ARTICLE III.
EVENTS AND CIRCUMSTANCES NOT REDUCING
OR DISCHARGING GUARANTOR’S OBLIGATIONS
Guarantor hereby consents and agrees to each of the following, and agrees that Guarantor’s obligations under this Guaranty shall not be released, diminished, impaired, reduced or adversely affected by any of the following, except to the extent required by the terms hereof, and waives any common law, equitable, statutory or other rights (including without limitation, except to the extent required by the terms hereof, rights to notice) which Guarantor might otherwise have as a result of or in connection with any of the following:
(a) Modifications. Any renewal, extension, increase, modification, alteration or rearrangement of all or any part of the Repurchase Agreement, the other Transaction Documents (other than this Guaranty), or any other document, instrument, contract or understanding between any Seller and Purchaser, or any other parties, pertaining to the Guaranteed Obligations.

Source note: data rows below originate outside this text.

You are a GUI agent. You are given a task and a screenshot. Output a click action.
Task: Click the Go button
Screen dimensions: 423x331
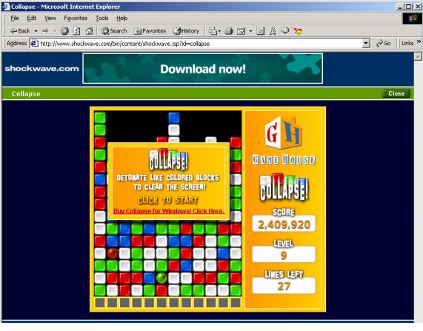pos(384,43)

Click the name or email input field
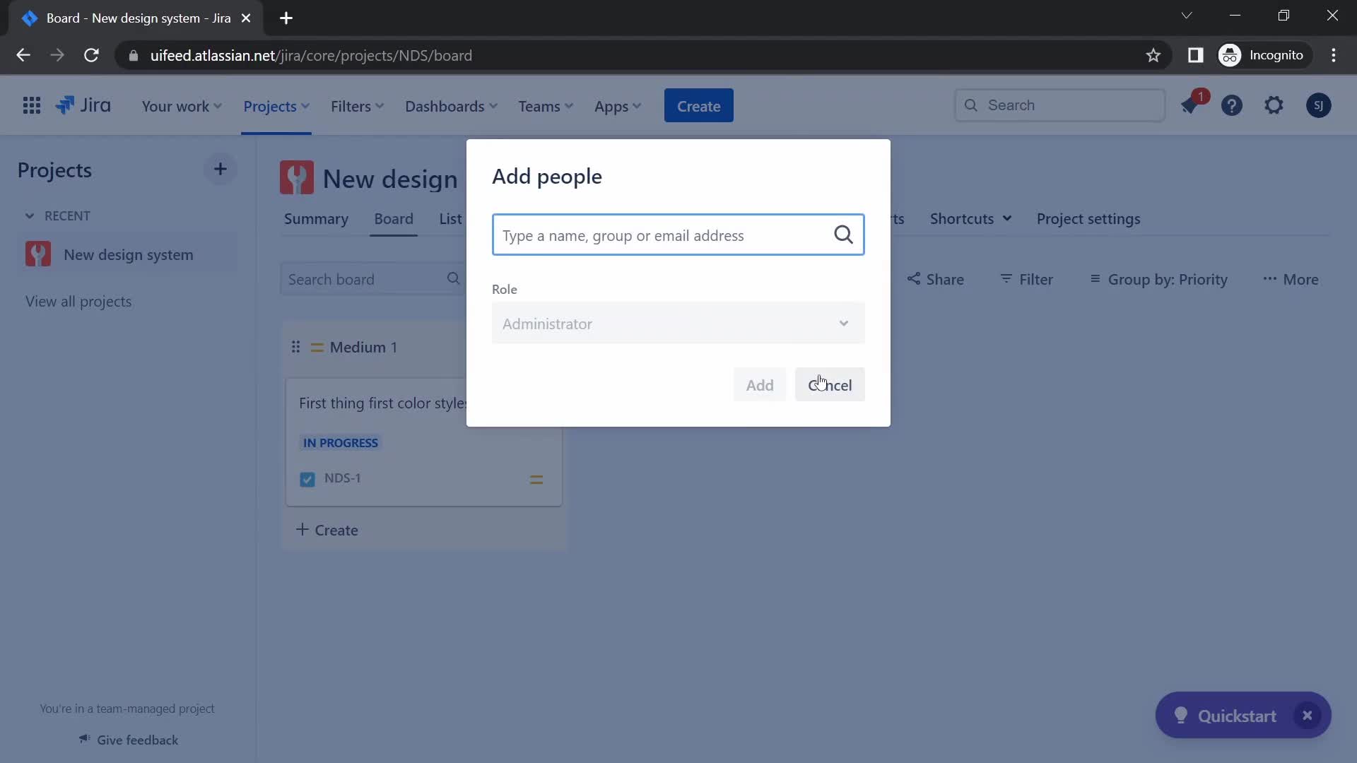(x=678, y=234)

(b) Adjustment. Any adjustment, indulgence, forbearance or compromise that might be granted or given by Purchaser to any Seller.
(c) Condition of any Seller or Guarantor. The insolvency, bankruptcy, arrangement, adjustment, composition, liquidation, disability, dissolution or lack of power of any Seller, Guarantor or any other party at any time liable for the payment of all or part of the Guaranteed Obligations or any dissolution of any Seller or Guarantor, or any sale, lease or transfer of any or all of the assets of any Seller or Guarantor, or any changes in the shareholders, partners or members of any Seller or Guarantor; or any reorganization of any Seller or Guarantor.

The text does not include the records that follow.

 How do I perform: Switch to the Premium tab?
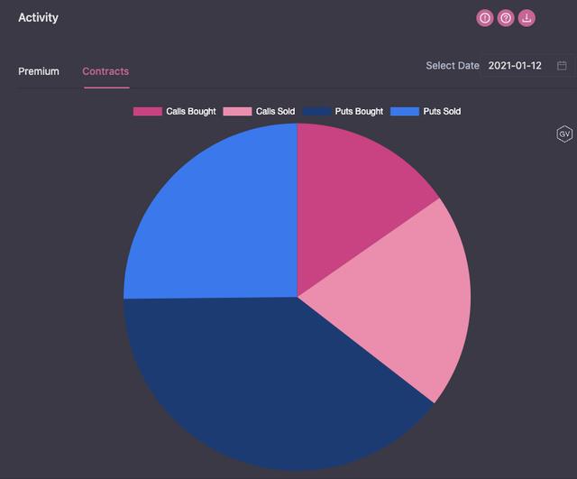coord(39,71)
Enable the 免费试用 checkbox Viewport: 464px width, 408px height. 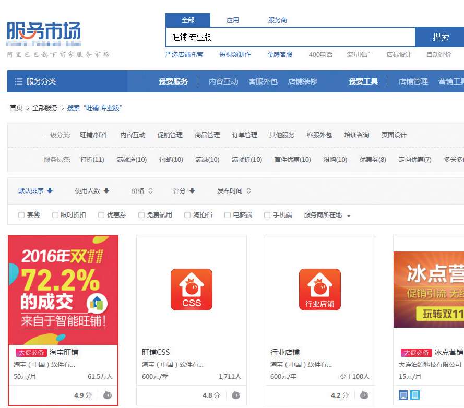pyautogui.click(x=141, y=215)
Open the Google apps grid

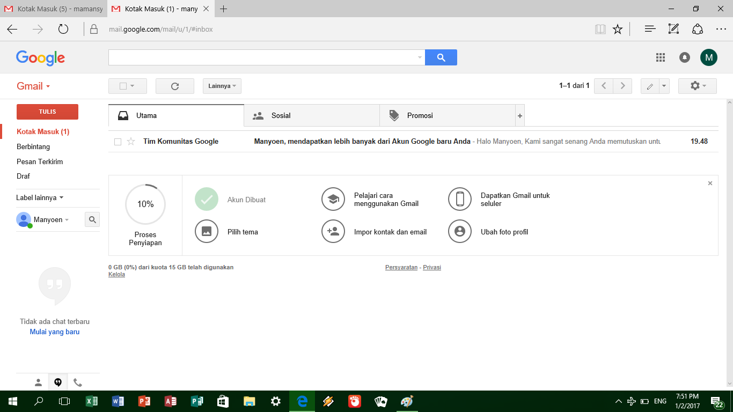[661, 57]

(d) Invalidity of Guaranteed Obligations. The invalidity, illegality or unenforceability against any Seller of all or any part of the Repurchase Agreement or any document or agreement executed in connection with the Guaranteed Obligations, for any reason whatsoever, including without limitation the fact that (i) the act of creating the Guaranteed Obligations or any part thereof is ultra vires, (ii) the officers or representatives executing the Repurchase Agreement or the other Transaction Documents or otherwise creating the Guaranteed Obligations acted in excess of their authority, (iii) such Seller has valid defenses (other than payment of the Guaranteed Obligations), claims or offsets (whether at law, in equity or by agreement) which render the Guaranteed Obligations wholly or partially uncollectible from such Seller, (iv) the creation, performance or repayment of the Guaranteed Obligations (or the execution, delivery and performance of any document or instrument representing part of the Guaranteed Obligations or executed in connection with the Guaranteed Obligations, or given to secure the repayment of the Guaranteed Obligations) is illegal, uncollectible or unenforceable or (v) the Repurchase Agreement, or any of the other Transaction Documents have been forged or otherwise are irregular or not genuine or authentic, it being agreed that Guarantor shall remain liable hereon regardless of whether any Seller is found not liable on the Guaranteed Obligations or any part thereof for any reason.
(e) Release of Obligors. Any full or partial release of the liability of any Seller on the Guaranteed Obligations, or any part thereof, or of any co-guarantors, or any other person or entity now or hereafter liable, whether directly or indirectly, jointly, severally, or jointly and severally, to pay, perform, guarantee or assure the payment of the Guaranteed Obligations, or any part thereof, it being recognized, acknowledged and agreed by Guarantor that Guarantor may be required to pay the Guaranteed Obligations in full without assistance or support of any other party, and Guarantor has not been induced to enter into this Guaranty on the basis of a contemplation, belief, understanding or agreement, as between Purchaser and Guarantor, that other parties will be liable to pay or perform the Guaranteed Obligations, or that Purchaser will look to other parties to pay or perform the obligations of any Seller under the Repurchase Agreement or the other Transaction Documents.